From the records below, please repeat exactly the line that has "1354x896 pixels.", the line that has "Task: Split the editor to the right", and every line between them, and nothing else.

═════ Records to process

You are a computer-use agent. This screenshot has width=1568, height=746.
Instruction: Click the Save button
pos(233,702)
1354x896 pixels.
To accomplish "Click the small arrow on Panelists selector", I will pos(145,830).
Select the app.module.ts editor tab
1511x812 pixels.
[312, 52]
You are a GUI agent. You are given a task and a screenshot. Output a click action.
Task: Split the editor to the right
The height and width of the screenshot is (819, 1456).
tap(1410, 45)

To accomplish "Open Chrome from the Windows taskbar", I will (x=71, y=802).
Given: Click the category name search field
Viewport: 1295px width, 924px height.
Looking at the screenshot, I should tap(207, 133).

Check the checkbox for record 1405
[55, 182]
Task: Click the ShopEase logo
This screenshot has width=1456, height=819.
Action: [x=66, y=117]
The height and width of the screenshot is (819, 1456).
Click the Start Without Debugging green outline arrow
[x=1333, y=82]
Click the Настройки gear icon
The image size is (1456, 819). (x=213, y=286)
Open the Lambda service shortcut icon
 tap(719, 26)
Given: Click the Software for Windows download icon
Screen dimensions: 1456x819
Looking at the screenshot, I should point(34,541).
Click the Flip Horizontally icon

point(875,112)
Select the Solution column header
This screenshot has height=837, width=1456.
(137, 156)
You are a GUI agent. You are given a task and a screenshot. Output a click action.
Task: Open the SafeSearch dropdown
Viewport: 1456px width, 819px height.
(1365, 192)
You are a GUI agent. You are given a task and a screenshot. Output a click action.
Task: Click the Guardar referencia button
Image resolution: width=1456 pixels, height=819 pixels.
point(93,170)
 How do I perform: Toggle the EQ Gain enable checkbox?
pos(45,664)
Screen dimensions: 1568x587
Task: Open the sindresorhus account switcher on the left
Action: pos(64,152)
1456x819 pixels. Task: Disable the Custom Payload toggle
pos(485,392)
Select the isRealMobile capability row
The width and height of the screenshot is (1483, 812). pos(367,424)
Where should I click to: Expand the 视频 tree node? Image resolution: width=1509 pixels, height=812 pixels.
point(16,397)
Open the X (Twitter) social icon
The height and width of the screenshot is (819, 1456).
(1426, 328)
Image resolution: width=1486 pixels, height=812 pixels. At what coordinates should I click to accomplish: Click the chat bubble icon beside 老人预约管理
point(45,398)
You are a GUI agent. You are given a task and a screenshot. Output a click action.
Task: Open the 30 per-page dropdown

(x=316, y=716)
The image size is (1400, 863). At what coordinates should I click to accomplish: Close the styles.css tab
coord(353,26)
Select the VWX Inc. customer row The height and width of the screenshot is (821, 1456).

══════════

Answer space:
1354x896 pixels.
To accomplish "Click the small arrow on Panelists selector", I will pos(145,830).
Select the app.module.ts editor tab
1511x812 pixels.
[312, 52]
You are a GUI agent. You are given a task and a screenshot. Output a click action.
Task: Split the editor to the right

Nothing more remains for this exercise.